Record set
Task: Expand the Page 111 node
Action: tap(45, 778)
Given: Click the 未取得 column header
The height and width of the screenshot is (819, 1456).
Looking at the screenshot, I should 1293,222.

Given problem
Please rewrite the records with "column header" replaced by "column title", leaving everything else unchanged.

The completed task
Task: Expand the Page 111 node
Action: tap(45, 778)
Given: Click the 未取得 column title
The height and width of the screenshot is (819, 1456).
Looking at the screenshot, I should 1293,222.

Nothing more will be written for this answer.